— BEGIN Quoted text —
Saving the World from Spreadsheets [video]

bschne · on July 21, 2019

Here's the corresponding papers:

CheckCell - https://people.cs.umass.edu/~emery/pubs/CheckCell-preprint-O...

ExceLint - https://arxiv.org/pdf/1901.11100.pdf

wwarner · on July 21, 2019

Excelint https://github.com/plasma-umass/ExceLint-addin CheckCel https://github.com/plasma-umass/DataDebug

phonon · on July 21, 2019

What's the difference between https://github.com/plasma-umass/ExceLint-addin and https://github.com/ExceLint/ExceLint ?

emeryberger · on July 22, 2019

(ExceLint co-author and the speaker on this video here) The first one is the latest version which works in all modern Excel versions (Windows, Mac, Online). It’s a rewrite in TypeScript I did while on sabbatical this year at Microsoft Research (also it has faster and improved algorithms and more features to further improve its precision and usability). It is actively under development. Installation instructions are in the README. We are hoping to have it posted on the Microsoft store at some point. If you would like to see something like this in Excel, say so!

phonon · on July 22, 2019

Cool! Does it include all the capabilities of https://github.com/plasma-umass/DataDebug or should/could both be installed?

emeryberger · on July 22, 2019

Right now, ExceLint and CheckCell are not integrated. But this is something we would like to do!
— END Quoted text —
#### Things to do:
- a) Answer these questions about the ExceLint thread:
(i) In what language was the latest version of ExceLint rewritten?
(ii) Where did the rewrite take place?
(iii) Are ExceLint and CheckCell currently integrated?
- b) Can you continue the ExceLint thread from its final reply?
— BEGIN Dataset entries —
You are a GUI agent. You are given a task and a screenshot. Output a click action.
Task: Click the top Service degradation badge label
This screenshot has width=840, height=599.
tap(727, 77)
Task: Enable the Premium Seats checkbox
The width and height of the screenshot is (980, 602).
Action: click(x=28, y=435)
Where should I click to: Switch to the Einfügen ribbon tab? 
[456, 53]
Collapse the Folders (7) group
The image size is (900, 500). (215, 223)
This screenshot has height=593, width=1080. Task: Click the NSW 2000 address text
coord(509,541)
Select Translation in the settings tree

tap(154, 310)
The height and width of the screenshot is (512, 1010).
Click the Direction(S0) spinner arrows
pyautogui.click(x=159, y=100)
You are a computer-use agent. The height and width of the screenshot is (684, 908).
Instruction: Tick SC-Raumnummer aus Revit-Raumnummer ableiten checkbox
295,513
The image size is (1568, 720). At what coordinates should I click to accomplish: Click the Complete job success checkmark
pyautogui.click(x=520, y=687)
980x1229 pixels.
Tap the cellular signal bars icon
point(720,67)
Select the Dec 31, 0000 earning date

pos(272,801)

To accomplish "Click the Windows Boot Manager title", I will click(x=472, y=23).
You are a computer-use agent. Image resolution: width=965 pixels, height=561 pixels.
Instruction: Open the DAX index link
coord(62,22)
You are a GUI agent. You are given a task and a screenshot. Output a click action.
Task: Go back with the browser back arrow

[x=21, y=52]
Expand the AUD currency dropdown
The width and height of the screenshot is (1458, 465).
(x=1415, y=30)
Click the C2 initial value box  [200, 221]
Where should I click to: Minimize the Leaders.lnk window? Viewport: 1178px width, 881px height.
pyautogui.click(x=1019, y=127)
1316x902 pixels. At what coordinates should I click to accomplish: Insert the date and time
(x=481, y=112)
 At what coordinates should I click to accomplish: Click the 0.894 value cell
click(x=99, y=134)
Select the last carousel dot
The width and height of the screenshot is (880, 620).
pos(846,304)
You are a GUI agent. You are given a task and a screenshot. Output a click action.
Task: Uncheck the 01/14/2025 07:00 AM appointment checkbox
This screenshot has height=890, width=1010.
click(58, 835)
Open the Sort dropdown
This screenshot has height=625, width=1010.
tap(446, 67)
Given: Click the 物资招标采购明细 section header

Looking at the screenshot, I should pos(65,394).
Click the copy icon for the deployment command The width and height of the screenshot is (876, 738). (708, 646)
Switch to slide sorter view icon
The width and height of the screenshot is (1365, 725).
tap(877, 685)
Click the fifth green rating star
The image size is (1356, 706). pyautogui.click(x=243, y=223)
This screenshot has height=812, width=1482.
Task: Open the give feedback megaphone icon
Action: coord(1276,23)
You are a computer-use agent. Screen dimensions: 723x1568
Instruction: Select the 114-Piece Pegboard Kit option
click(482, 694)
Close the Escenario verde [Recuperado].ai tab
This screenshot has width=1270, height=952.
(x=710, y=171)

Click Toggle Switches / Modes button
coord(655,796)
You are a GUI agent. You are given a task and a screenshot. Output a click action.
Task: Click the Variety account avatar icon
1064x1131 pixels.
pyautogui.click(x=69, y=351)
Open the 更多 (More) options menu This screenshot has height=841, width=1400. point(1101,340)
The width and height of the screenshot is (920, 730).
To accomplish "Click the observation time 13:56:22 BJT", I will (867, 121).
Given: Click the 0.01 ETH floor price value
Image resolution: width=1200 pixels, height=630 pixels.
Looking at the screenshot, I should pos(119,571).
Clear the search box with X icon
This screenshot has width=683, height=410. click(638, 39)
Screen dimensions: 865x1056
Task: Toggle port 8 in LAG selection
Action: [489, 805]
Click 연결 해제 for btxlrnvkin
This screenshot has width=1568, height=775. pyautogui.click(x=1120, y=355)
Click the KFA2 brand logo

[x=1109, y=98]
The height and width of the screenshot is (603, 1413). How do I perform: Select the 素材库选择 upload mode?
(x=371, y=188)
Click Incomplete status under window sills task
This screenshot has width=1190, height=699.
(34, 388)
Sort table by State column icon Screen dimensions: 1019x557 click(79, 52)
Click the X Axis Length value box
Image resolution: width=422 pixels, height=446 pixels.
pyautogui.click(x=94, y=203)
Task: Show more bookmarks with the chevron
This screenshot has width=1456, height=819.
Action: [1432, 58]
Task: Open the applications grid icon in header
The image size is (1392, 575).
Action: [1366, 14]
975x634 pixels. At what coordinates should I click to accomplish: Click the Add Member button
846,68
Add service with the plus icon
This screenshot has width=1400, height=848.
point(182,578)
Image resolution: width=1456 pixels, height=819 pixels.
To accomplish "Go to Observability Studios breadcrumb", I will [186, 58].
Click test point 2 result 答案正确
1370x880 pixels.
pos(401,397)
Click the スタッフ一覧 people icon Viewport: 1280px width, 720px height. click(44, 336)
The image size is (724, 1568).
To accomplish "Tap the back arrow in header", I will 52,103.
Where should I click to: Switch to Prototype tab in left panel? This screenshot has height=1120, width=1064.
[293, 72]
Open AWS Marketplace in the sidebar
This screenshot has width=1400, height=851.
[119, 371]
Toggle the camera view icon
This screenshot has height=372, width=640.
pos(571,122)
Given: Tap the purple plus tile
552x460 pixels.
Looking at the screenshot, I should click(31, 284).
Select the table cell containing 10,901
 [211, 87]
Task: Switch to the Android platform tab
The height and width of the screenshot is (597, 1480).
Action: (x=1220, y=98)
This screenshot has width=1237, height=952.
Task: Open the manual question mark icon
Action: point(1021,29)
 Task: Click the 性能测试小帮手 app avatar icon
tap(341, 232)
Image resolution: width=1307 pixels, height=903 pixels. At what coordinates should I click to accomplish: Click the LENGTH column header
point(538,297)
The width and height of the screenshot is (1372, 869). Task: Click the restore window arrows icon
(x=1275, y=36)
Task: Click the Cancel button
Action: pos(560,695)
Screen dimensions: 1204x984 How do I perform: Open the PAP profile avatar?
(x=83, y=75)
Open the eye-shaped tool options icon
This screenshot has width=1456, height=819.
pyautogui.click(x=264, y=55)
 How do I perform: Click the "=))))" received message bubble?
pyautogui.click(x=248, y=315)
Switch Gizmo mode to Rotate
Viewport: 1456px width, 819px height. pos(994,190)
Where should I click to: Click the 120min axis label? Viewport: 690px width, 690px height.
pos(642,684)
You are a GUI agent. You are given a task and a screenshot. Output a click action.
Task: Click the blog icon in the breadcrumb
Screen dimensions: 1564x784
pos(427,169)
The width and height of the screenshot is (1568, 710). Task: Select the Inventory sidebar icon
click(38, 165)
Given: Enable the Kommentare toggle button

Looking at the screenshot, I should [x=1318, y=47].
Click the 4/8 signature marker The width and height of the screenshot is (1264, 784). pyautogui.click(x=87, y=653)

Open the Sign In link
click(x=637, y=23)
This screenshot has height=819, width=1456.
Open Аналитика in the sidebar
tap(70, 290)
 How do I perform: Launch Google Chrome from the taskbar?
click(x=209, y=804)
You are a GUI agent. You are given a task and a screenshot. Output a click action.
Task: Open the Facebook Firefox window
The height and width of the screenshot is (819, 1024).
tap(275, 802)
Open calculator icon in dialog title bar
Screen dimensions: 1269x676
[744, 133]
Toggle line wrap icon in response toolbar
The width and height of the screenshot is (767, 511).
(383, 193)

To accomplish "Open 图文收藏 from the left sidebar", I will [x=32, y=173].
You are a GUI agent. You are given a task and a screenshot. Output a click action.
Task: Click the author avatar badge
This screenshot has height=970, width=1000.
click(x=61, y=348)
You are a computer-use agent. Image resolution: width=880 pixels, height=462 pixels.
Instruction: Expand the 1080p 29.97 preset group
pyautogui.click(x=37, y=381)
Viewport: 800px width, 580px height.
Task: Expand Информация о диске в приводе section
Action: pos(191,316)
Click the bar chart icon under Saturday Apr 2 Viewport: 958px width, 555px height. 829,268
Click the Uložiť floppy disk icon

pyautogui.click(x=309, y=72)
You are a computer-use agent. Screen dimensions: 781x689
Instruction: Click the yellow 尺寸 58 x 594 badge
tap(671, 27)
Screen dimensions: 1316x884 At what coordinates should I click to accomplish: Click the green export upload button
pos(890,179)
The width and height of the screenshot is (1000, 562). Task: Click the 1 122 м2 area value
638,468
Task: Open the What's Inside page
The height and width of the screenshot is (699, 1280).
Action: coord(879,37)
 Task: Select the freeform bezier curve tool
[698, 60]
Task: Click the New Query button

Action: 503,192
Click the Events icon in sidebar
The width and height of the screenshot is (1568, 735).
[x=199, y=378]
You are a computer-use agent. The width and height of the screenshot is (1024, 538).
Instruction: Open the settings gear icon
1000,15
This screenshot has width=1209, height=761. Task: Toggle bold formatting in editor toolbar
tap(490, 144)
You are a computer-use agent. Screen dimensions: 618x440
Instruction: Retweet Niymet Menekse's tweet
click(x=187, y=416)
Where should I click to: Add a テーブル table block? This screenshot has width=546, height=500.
— END Dataset entries —
#### The replies:
- a)
(i) TypeScript.
(ii) At Microsoft Research, during a sabbatical.
(iii) No, they are not integrated right now.

- b)
DonHopkins · on July 21, 2019

I'd love to have something like ExceLint for Google Sheets, called Google ShizNits.

vogtb · on July 21, 2019

I have a habit of taking notes on these types of talks when I stumble upon them, so for anyone interested, here's a quick write up of the video. Some of it is paraphrased,.

* "[Microsoft estimates that 750M users of Excel. (%7 of the world population).]"

* Spreadsheet errors basically ruined the economy of Greece.

* "State of the art" is manually double checking your formulas. This is what the experts suggest…

* There's apparently an article out there from Forbes titled "Sorry, Your Spreadsheet Has Errors (Almost 90% Do)".

* Thomas Herndon is the guy that did manual spreadsheet verification to prove that there were errors.

* Talks about CheckCell, ExceLint.

* Input errors are a huge problem: "Roughly 1% of characters people mistype."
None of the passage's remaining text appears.